Cumhuriyet Halk Partisi Genel Başkanı Özgür Özel, “Biz Erdoğan’ın sorununu çözmek için Anayasa yapmayız. Biz Bahçeli ve Erdoğan’ın iyi polis, kötü polis oyununa alet olmayız. Devlet Bey, Abdullah Öcalan’a Meclis’i adres gösteriyor. Erdoğan’ın hala iki kelam etme cesareti göstermediğini hayretle izliyoruz. Artık sözcünün görevi bitmiştir. Erdoğan çıkıp bu millete açıklama yapmak zorundadır. Bugün bir kişi için umut hakkı konuşuluyor. Bu millet için umut hakkı ne zaman konuşulacak?” dedi.
Cumhuriyet Halk Partisi Lideri Özgür Özel, İstanbul Beşiktaş’ta gerçekleştirilen Teröre ve Şiddete Karşı Yaşam Hakkı Mitinginde yurttaşlarla bir araya geldi. Bir dakikalık saygı duruşu ve İstiklal Marşı’nın okunmasıyla başlayan mitingde konuşan Özel, “Dün geceyi yollarda, dün geceyi Türkiye’nin dört bir yanından yola çıkarak geçiren, buraya Türkiye’nin dört bir yanından, İstanbul’un dört bir yanından ulaşan, bugün bu çağrıya kulak verip burada korkmadığını, sinmediğini teslim olmayacağını haykırmaya gelen ve bugün benim sözümü dinlemeye gelirken, sözden daha önemlisi burada sözünü söyleyen her birinizin önünde saygı ile eğiliyorum. Hepiniz hoş geldiniz” ifadelerini kullandı. Özel şöyle devam etti:
“KORKUYU YENİP, KIRIP BURAYA GELENLERE BİNLERCE SELAM”

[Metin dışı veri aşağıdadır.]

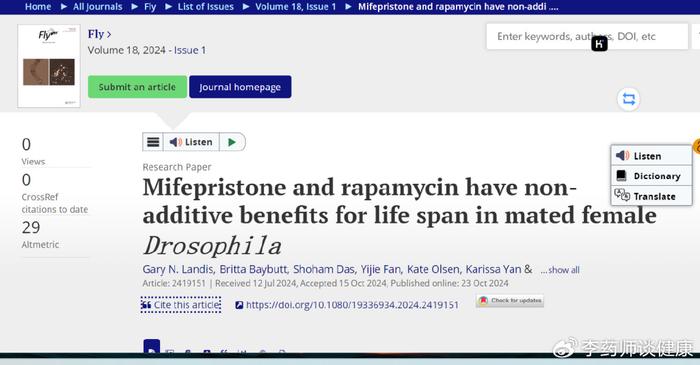This screenshot has width=700, height=365.
Task: Open the article DOI link
Action: (x=347, y=305)
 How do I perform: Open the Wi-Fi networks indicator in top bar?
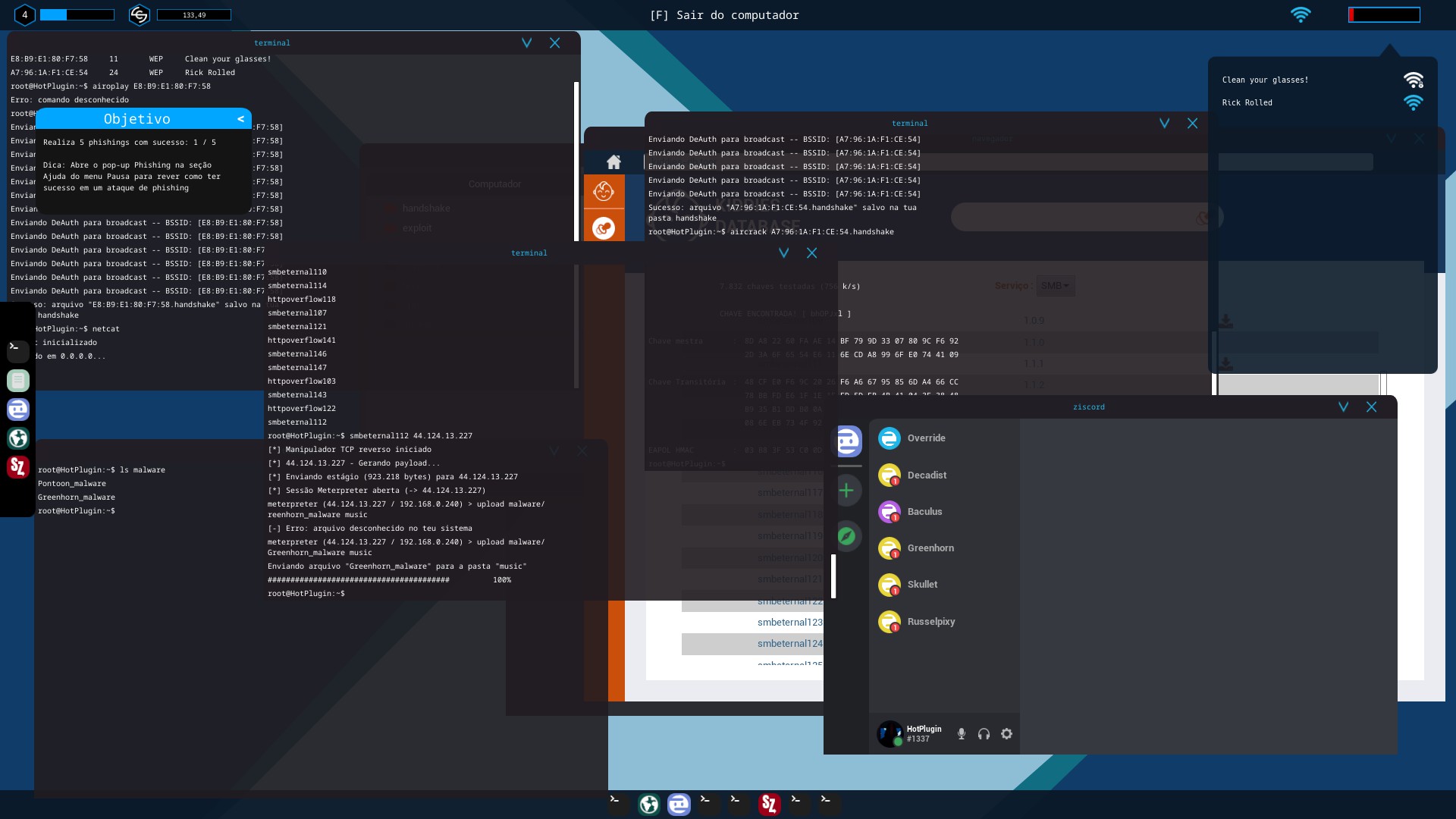coord(1301,14)
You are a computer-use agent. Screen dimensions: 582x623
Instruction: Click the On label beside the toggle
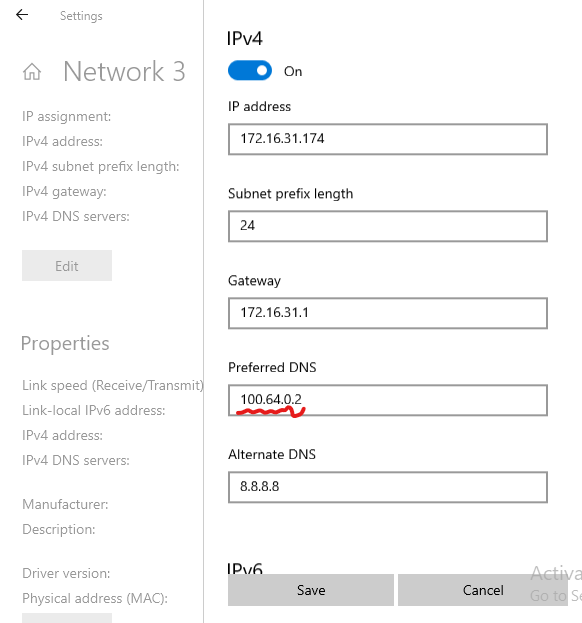293,72
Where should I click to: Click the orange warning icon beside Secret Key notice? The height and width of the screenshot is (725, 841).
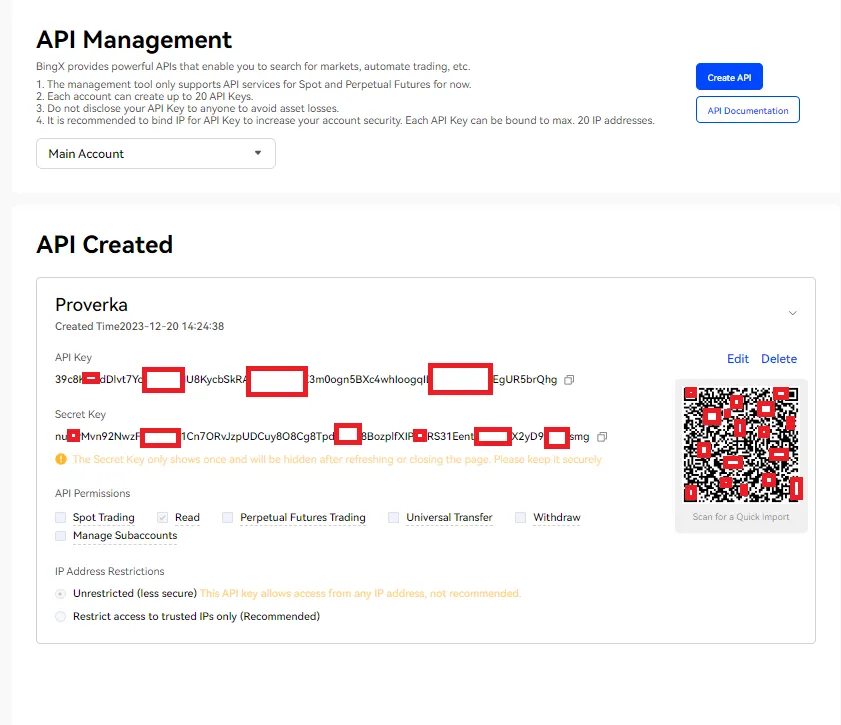click(61, 460)
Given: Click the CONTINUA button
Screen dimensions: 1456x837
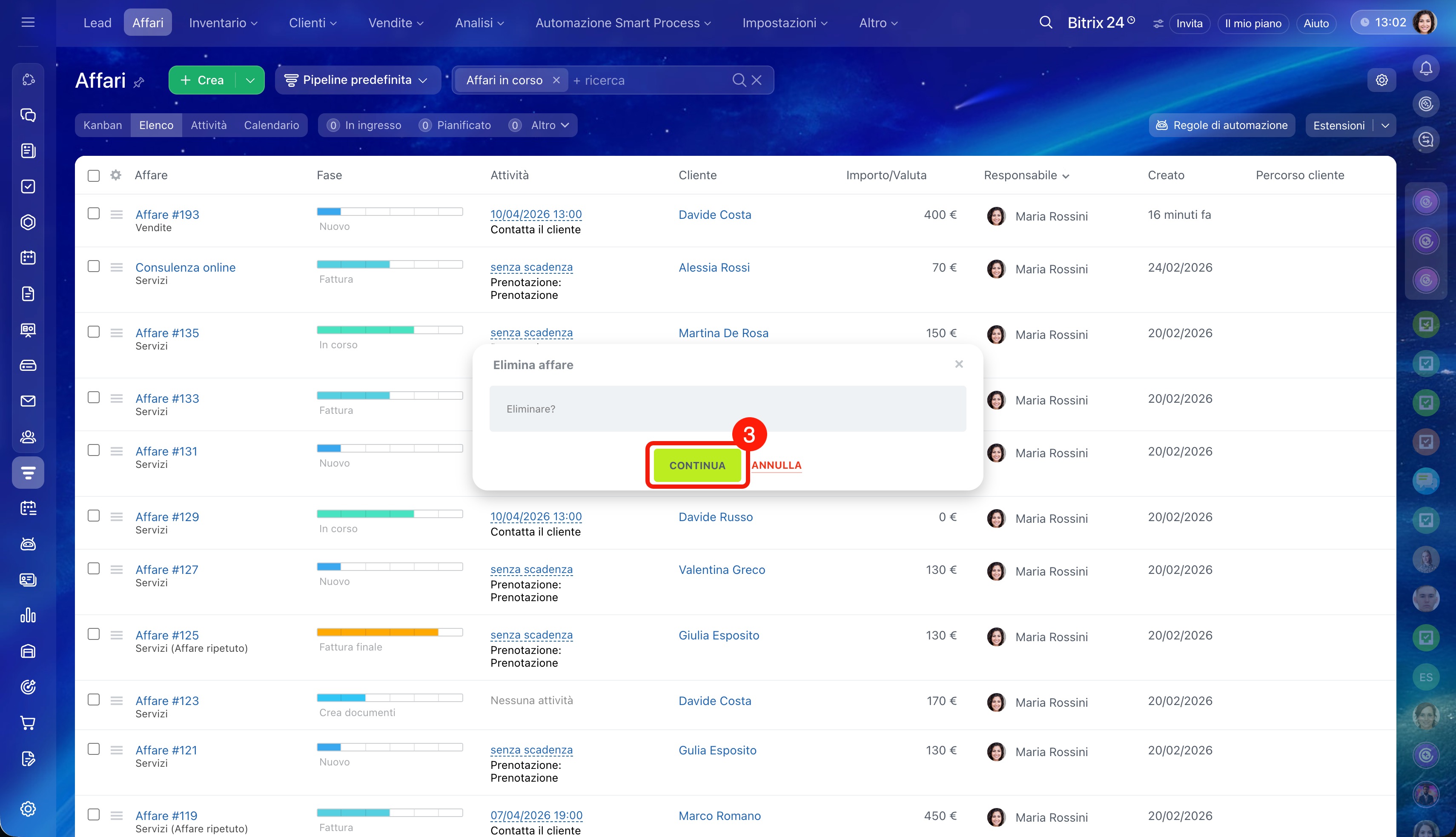Looking at the screenshot, I should coord(696,465).
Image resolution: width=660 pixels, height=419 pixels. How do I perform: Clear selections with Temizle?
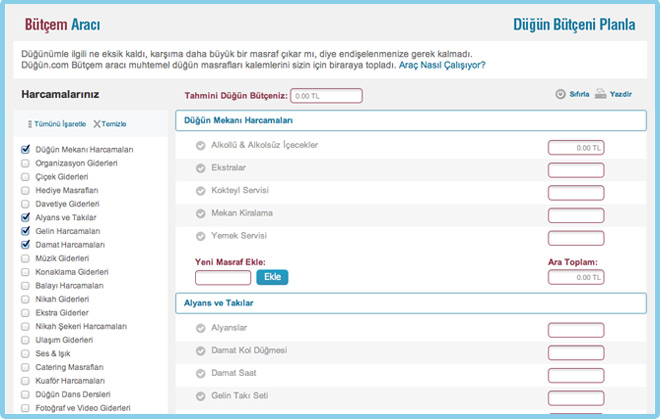point(110,123)
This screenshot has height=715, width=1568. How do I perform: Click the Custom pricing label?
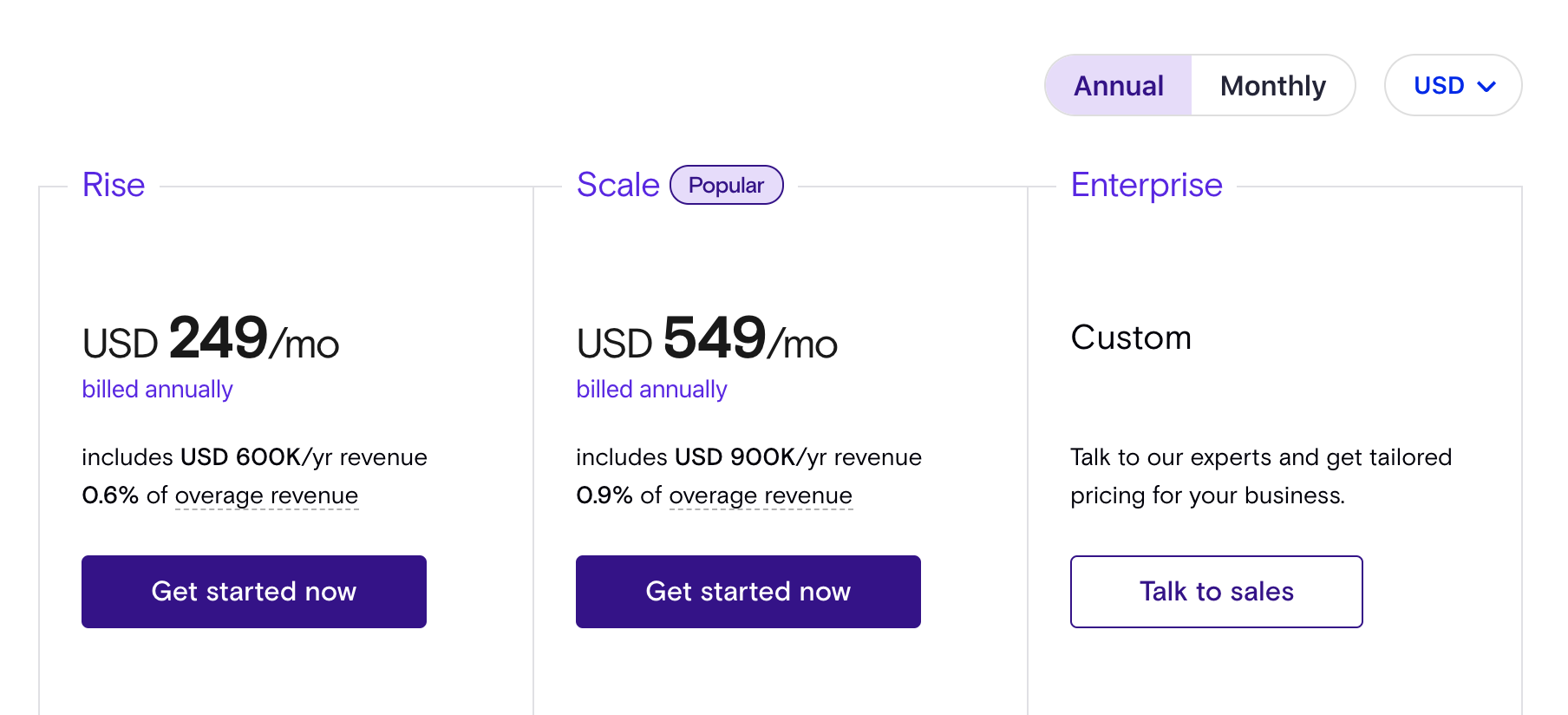coord(1131,338)
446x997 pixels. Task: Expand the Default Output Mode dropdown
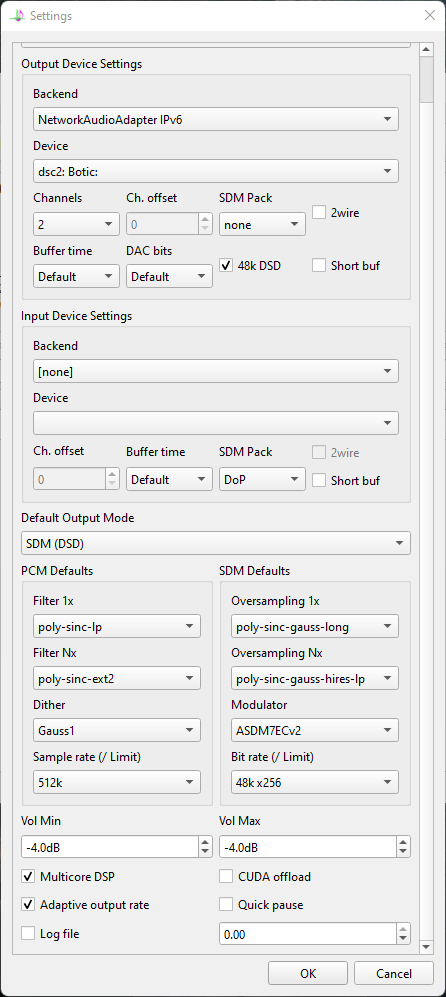coord(216,543)
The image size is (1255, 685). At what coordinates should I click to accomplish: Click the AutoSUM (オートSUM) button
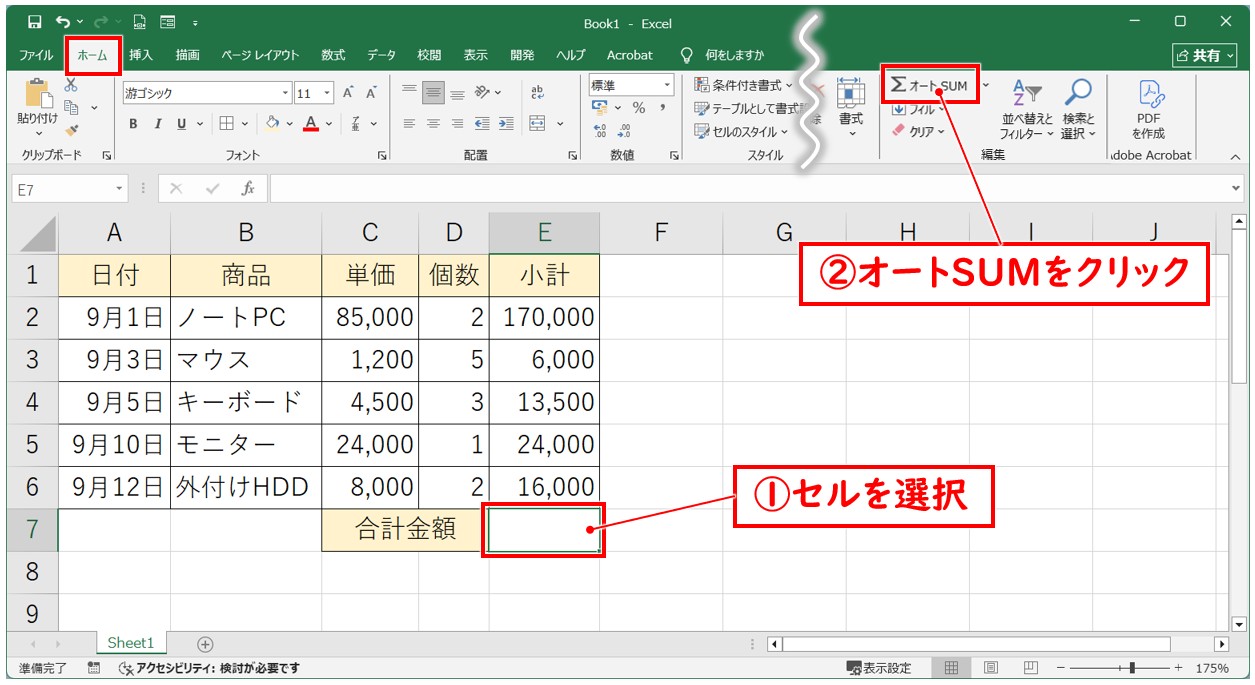[x=929, y=86]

“Cengiz Coşkun, Zahide Güçlü, Hasan Hüseyin Canbaz, Atakan Şahin Erdoğan, Murat Aslan. Çarşamba günü TUSAŞ’ımıza yönelik terör saldırısında şehit oldular. Onlarla birlikte Türkiye Cumhuriyeti için, Kurtuluş Savaşı’ndan bugüne ve terörle mücadelede verdiğimiz tüm şehitleri rahmetle ve minnetle anıyoruz. Bu mitingi, bu toplantıyı terör saldırısından önce planlamıştık. Salı günü yapacağımızı duyurduk. Kadınların, çocukların, bebeklerin, sokaktaki canların, ormanların, orman yanarken telef olan canların, hepimizin yaşam hakkını savunmak için, yaşam hakkına vurgu yapmak için toplanacaktık. Çarşamba günü hain terör saldırısını yaşadık. Acilen toplandık. İki parça halinde. Bir grup benimle Diyarbakır’da. Bir grup Ankara’da. Ardından ertesi sabah erken saatte Ankara’da buluştuk. Bu toplantının yapılmaması, bu mitingin ertelenmesi gündemdeydi. Dendi ki her şey bir yana güvenlik kaygısı İstanbul’un trafiğini bile bir anda boşalttı. Güvenlik kaygısı o meydanı, o büyük meydanı dolduracak kalabalığı zorlar. Gelmezler, gelemezler. Bugün yüreği burada olup evinden, bir başka yerden burayı takip edenlere büyük saygımızla ama terör tam da bunu yapmak istediği için, terörün amacı bizi korkutmak, bizi susturmak, bizi sindirmekken, terörün amacı hayatımızı kendi hedeflerine göre değiştirmekken, terörün amacı bizlerde yaratacağı korku ile bizlere istikamet dayatmakken, o korkuyu yenip, kırıp buraya koşup gelenlere meydanı dolduran on binlere binlerce teşekkür, binlerce selam olsun.”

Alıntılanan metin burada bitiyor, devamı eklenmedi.